Bin ich wirklich traurig? Oder lediglich depressiv?
Ich bin aufgestanden, habe den Hund mit den von der Katze verschmähten Resten gefüttert, meinen Kaffee mit passiv-agressiver Bescheidenheit durch eine benutzte Filtertüte aufgegossen, die letzte Folge einer sentimentaler Serie ohne Happy End angesehen und mich um das Weinen gekümmert, das sich in den letzten Tagen angesammelt hat. Vielleicht waren es auch Wochen. Keine Ahnung, wann die Gefühle diesmal ins Stocken geraten sind und sich angestaut haben. Ist auch nicht wichtig. Jetzt bin ich jedenfalls voll damit. Jetzt steigt der Druck im Kopf und im Hals, der Magen verkrampft sich, die Knie werden weich und die Traurigkeit pocht in den Schläfen auf ihr Recht. Eine Stimme im Präfrontalkortex faselt was von Selbstmitleid und Peinlichkeit. Zur Entschuldigung berufe ich mich auf meinen diagnostischen Berechtigungsschein: Hey, kein Grund zur Aufregung, das muss so, alles gemäß ICD, alles unter Kontrolle. Hier wird nur geweint, nichts weiter.

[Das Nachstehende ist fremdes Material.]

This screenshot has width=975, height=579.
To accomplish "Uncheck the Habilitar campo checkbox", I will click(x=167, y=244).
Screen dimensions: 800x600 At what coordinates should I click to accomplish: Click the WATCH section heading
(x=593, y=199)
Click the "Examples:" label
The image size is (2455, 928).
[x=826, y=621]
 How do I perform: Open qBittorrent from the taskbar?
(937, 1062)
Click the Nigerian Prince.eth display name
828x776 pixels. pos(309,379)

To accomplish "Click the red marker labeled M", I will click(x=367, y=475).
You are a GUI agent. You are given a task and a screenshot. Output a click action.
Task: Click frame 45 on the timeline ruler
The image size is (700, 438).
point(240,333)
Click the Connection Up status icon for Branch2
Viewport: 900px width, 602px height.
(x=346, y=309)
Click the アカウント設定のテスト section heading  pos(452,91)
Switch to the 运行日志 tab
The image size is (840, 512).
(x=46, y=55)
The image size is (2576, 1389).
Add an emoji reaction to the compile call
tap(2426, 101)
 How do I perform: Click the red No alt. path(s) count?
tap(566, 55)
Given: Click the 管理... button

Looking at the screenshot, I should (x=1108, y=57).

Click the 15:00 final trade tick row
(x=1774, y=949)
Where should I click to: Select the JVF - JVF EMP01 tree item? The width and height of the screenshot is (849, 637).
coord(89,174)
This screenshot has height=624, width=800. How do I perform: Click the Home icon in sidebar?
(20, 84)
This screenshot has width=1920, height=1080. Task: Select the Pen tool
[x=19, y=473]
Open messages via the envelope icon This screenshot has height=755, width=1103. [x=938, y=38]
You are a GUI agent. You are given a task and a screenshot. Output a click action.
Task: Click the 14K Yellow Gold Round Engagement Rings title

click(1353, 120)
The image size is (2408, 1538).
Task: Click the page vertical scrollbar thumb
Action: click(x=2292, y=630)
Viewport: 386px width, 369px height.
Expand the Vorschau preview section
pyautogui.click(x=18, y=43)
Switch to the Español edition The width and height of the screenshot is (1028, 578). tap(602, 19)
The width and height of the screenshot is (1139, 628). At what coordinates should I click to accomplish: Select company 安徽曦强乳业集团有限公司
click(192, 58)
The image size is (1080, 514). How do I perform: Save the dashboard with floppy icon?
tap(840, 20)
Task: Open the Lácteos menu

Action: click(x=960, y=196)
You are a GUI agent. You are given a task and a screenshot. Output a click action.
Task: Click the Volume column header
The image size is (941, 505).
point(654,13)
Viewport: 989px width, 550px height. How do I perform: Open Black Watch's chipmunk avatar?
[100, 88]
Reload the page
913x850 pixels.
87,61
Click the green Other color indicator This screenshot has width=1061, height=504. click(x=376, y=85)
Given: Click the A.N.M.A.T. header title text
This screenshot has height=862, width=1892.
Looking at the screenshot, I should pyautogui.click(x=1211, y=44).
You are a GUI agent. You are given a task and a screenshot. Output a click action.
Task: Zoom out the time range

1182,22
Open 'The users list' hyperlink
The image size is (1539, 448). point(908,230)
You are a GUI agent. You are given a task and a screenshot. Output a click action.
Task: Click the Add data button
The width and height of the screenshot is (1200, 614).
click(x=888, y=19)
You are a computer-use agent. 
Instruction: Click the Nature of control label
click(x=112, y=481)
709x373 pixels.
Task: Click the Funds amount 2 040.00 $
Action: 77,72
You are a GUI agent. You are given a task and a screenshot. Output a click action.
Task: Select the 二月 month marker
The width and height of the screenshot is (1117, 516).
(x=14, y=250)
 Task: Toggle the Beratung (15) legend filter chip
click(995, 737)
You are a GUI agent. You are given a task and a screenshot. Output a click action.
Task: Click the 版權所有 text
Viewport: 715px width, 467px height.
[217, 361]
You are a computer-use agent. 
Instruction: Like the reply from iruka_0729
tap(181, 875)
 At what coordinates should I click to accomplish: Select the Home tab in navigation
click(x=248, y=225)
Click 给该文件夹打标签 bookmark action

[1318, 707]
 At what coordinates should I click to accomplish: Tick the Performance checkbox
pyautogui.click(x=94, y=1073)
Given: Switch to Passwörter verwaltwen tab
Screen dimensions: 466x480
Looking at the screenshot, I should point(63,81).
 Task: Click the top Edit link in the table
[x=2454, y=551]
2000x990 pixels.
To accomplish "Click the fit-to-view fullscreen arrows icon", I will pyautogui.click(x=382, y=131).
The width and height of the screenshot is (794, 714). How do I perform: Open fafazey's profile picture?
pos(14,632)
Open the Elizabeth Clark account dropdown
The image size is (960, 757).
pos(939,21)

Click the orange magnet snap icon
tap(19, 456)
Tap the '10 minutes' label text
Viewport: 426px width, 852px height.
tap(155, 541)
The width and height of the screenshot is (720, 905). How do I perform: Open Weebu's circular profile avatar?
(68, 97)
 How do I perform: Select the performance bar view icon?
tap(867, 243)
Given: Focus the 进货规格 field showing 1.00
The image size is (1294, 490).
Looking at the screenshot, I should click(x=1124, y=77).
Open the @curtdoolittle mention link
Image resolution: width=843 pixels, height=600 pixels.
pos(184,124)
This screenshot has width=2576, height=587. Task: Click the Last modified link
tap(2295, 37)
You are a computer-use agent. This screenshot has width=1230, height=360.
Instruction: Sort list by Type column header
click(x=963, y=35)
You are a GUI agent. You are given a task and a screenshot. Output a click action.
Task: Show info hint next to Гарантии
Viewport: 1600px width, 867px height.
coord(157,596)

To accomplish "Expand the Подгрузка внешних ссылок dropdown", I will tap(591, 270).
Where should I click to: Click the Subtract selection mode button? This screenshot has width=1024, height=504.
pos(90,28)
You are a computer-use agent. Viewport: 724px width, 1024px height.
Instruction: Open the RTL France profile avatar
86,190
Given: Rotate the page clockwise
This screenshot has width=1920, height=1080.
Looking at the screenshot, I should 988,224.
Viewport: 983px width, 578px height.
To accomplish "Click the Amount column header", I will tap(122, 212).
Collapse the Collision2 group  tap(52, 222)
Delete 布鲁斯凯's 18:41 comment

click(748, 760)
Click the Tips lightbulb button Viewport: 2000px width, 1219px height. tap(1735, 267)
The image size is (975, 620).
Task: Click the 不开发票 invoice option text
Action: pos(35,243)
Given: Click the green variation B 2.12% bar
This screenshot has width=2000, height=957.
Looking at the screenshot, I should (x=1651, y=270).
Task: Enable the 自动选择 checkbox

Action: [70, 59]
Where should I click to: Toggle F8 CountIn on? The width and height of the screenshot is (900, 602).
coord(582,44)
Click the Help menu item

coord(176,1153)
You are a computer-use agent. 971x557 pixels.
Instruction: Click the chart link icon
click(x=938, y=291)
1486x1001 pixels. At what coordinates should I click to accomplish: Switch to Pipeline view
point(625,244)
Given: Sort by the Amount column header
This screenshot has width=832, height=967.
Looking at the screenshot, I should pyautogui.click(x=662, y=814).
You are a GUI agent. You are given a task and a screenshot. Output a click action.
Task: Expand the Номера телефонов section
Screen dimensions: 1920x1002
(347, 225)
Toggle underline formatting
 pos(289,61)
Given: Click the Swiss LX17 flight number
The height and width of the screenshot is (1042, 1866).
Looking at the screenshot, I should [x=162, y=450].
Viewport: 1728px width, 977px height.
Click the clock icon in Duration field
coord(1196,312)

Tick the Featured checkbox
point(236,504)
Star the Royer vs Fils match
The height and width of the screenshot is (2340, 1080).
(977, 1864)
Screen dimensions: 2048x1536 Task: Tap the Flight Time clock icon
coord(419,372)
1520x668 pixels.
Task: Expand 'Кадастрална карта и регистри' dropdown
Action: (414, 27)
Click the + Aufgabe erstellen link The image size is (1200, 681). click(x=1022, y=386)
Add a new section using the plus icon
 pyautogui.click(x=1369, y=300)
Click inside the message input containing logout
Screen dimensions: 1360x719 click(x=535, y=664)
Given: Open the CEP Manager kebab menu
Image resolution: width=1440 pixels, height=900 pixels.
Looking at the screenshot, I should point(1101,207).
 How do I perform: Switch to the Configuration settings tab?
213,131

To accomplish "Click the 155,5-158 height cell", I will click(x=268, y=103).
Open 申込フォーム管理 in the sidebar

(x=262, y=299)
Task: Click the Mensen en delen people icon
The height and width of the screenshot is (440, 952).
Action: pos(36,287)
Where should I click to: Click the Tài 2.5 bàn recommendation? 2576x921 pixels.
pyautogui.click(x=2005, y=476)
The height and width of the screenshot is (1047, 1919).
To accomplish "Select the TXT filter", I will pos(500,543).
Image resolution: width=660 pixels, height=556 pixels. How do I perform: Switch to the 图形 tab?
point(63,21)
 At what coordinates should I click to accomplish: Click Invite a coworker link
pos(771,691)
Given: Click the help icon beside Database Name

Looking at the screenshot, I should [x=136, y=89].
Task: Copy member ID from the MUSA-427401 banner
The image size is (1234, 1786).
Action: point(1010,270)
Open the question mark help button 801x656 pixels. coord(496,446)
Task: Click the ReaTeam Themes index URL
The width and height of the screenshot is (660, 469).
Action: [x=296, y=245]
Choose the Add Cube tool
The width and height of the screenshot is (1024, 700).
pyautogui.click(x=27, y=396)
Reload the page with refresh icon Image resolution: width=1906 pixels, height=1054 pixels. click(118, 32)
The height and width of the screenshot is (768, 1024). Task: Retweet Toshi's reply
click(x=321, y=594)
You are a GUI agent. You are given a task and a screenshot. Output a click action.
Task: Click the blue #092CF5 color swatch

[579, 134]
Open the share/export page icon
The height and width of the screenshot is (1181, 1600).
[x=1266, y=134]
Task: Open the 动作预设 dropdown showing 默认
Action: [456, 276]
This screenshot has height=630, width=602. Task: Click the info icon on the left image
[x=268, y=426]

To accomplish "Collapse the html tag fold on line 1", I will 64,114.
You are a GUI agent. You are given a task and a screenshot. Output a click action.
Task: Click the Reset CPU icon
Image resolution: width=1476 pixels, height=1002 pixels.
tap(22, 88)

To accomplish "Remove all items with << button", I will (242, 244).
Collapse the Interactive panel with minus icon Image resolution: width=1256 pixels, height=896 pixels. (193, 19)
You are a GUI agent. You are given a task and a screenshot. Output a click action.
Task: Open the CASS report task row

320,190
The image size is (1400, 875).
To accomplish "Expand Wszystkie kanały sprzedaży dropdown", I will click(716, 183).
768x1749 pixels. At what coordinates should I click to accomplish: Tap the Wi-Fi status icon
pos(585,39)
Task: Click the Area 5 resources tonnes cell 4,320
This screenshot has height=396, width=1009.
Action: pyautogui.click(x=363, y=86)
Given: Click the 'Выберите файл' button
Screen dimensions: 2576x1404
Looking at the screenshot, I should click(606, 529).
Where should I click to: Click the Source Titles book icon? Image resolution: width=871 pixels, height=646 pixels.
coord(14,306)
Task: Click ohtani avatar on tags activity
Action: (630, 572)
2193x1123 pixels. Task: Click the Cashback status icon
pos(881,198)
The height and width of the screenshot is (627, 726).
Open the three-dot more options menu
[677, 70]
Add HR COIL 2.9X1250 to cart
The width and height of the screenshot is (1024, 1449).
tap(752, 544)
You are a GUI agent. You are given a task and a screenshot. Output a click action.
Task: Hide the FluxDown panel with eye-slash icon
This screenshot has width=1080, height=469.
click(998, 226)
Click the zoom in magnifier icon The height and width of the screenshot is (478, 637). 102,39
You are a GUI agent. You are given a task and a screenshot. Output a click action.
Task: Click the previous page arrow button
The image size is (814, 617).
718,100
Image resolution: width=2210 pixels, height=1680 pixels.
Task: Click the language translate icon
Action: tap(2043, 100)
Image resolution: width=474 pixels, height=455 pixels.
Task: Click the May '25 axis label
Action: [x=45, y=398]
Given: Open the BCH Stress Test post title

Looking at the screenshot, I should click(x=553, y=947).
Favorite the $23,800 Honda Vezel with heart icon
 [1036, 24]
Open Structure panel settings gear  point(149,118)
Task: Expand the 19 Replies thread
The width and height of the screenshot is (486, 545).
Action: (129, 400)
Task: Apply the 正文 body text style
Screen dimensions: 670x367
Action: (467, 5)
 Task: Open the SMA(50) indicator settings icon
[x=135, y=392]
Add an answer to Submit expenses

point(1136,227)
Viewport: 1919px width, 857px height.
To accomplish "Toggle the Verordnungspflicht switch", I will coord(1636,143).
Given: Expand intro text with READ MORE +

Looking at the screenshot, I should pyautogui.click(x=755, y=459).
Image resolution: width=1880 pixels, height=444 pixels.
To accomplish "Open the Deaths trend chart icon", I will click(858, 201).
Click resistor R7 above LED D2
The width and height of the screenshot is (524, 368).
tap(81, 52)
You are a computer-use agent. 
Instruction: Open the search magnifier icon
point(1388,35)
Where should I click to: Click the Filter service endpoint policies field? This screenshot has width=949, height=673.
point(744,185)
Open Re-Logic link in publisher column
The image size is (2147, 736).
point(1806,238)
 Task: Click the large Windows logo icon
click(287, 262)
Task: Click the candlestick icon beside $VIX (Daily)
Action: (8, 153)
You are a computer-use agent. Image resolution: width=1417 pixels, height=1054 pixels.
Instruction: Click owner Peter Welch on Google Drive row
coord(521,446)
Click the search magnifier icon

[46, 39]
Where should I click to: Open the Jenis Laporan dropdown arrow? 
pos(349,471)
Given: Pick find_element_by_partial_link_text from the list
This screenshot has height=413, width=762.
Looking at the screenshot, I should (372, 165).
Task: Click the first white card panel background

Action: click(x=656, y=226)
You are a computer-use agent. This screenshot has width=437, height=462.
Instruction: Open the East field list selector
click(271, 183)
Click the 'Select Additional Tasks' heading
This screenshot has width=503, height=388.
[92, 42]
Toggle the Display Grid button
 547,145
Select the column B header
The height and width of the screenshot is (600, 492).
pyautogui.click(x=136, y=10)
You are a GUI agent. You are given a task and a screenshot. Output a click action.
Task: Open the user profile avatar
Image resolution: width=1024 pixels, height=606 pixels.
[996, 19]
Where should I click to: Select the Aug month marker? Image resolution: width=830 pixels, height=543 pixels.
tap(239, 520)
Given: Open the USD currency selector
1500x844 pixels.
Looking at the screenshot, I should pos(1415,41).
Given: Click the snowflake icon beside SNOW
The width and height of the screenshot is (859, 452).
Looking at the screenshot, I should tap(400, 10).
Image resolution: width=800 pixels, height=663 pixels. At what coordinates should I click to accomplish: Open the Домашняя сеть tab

Ich denke an meine tapfere Mutter, wie sie sich über ihre jammernden Freundinnen beschwert, die sich nicht aufraffen. Man muss sich eben zwingen. Mit Mitte 80, wenige Monate nach dem Tod des Menschen, mit dem man ein halbes Jahrhundert verbracht hat? Ich sage was mit Trauer. Sie sagt: Nein, das ist doch keine Trauer. Ich frage mich, was wohl Trauer für meine Mutter ist – das frag ich mich, nicht sie. Wir reden nicht miteinander, sondern rücksichtsvoll aneinander vorbei. Schließlich kommt sie zu der Einschätzung, dass das eine richtige kleine Depression sei und die Freundin vielleicht in eine Klinik sollte. Es klingt resigniert und vorwurfsvoll. Ich erkenne den Klang von innen – er ist kalt und selbstgerecht. So hab ich auch schon geklungen, obwohl ich meiner Mutter natürlich nicht das Wasser reichen kann beim Sichzwingenaufzustehen – meiner starken, tapferen Unkraut-vergeht-nicht-Mutter, dem Kriegskind, dem Stehaufmännchen, das keine Tabletten nimmt, nur Chinaöl. Die guten Abwehrkräfte hab ich von ihr – die Schwächen und den desolaten Rest von meinem Vater. Dagegen nehme ich seit 12 Jahren Tabletten. Nicht viele, nur eine am Abend, prophylaktisch, vielleicht auch übertrieben, aber das ist es mir wert.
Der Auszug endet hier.